My first GnuPG key was created in 2000, 2000-11-05 to be exact. Ever since then I attended a lot of keysinging sessions and collected a lot of keys. At the moment I have over 200 keys in my keyring and a lot of these were also created many years ago.
Over the time these keys accumulate a lot of signatures and a lot of those cannot be used because the corresponding key is not in the keyring. Still these slow GnuPG down, especially the trustdb calculations.
So the best thing to do is to get rid of those unusable signatures. This
can be done with the
import-clean option of GnuPG:
import-clean After import, compact (remove all signatures except the self-signature) any user IDs from the new key that are not usable. Then, remove any signatures from the new key that are not usable. This includes signatures that were issued by keys that are not present on the keyring. This option is the same as running the --edit-key command "clean" after import. Defaults to no.
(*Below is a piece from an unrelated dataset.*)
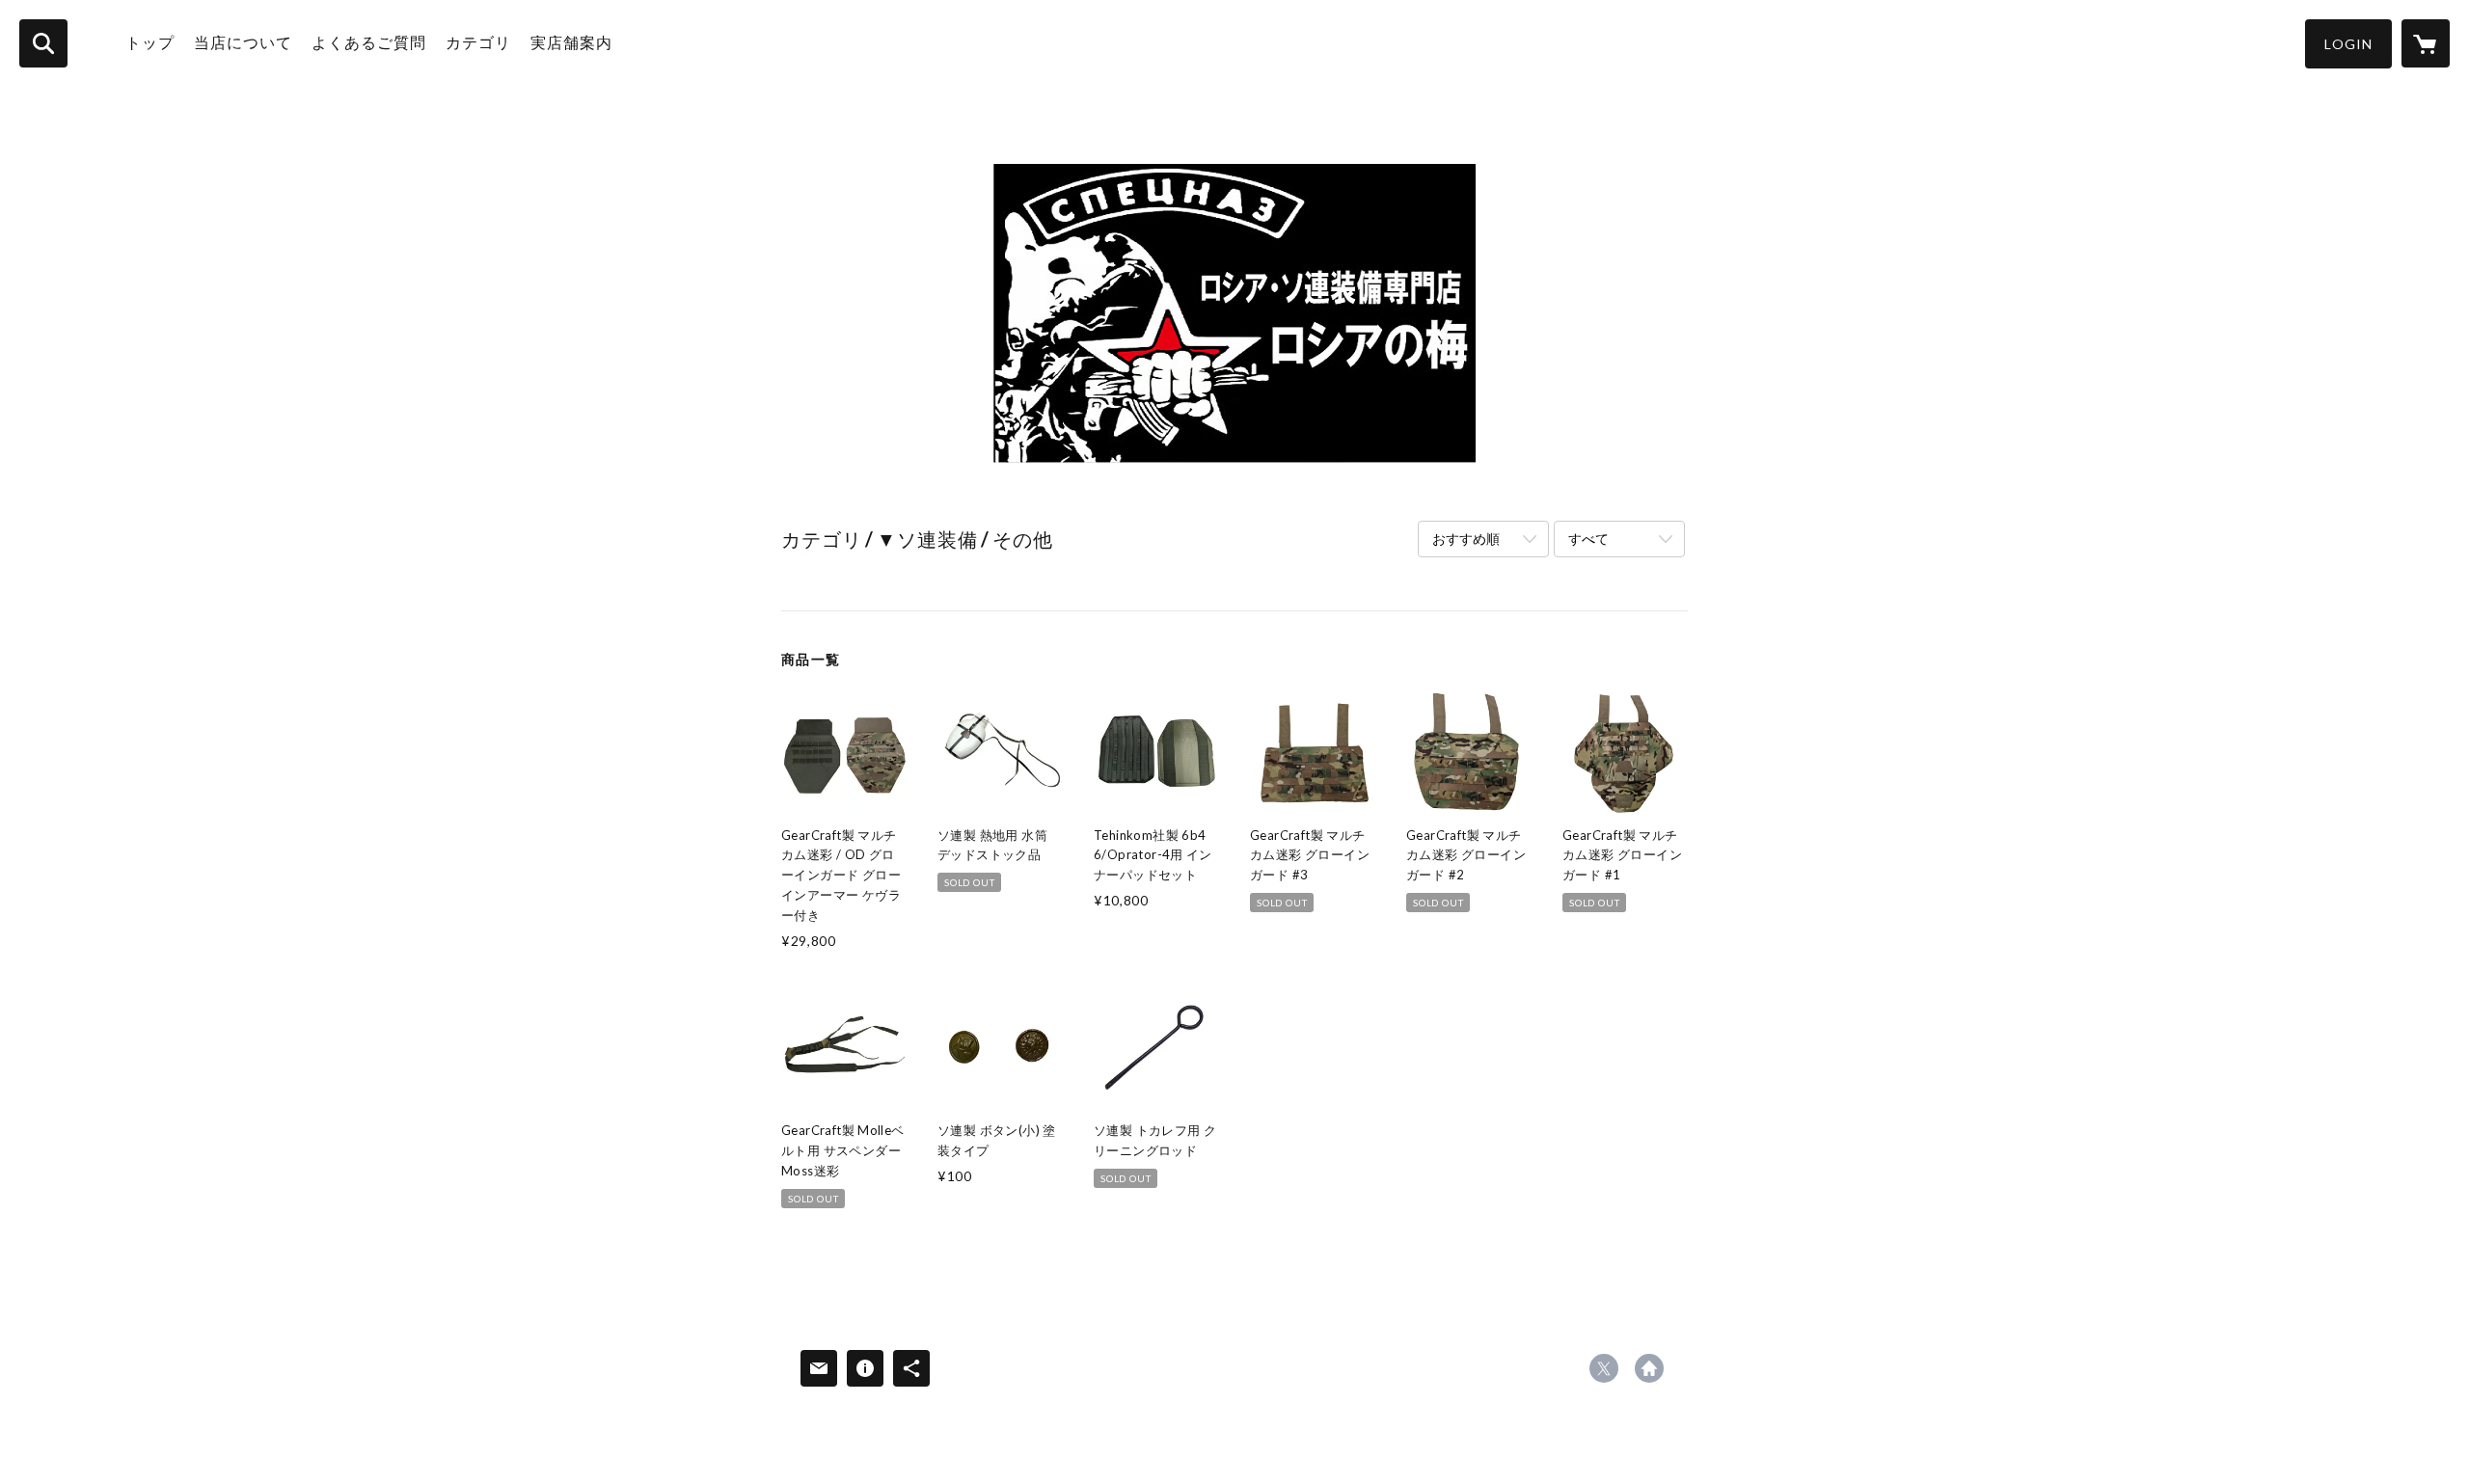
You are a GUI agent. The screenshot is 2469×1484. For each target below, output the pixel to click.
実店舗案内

This can be done while refreshing all keys from a keyserver:
gpg --no-options --keyserver pool.sks-keyservers.net --keyserver-options no-honor-keyserver-url,import-clean,export-clean --refresh-keys
In my case this produced the following result the first time I ran it:
gpg: Total number processed: 263 gpg: unchanged: 19 gpg: signatures cleaned: 72733 gpg: user IDs cleaned: 145 gpg: 3 marginal(s) needed, 1 complete(s) needed, PGP trust model gpg: depth: 0 valid: 2 signed: 158 trust: 0-, 0q, 0n, 0m, 0f, 2u gpg: depth: 1 valid: 158 signed: 97 trust: 57-, 0q, 0n, 93m, 8f, 0u gpg: depth: 2 valid: 17 signed: 47 trust: 11-, 3q, 0n, 2m, 1f, 0u gpg: next trustdb check due at 2015-11-14
So in total 72733 signatures have been removed! Also there are 145 user IDs that were cleaned because they were no longer usable.
While this made trust calculations much faster (at least in my case) you have to keep in mind that whenever you add a new key to your keyring and you also assign a marginal or complete trust to that key you need to refresh all other keys from the keyserver as well to get the matching signatures that the new key made.
In my setup I run the refresh command every night as a cronjob so I get the new trust calculations the next morning.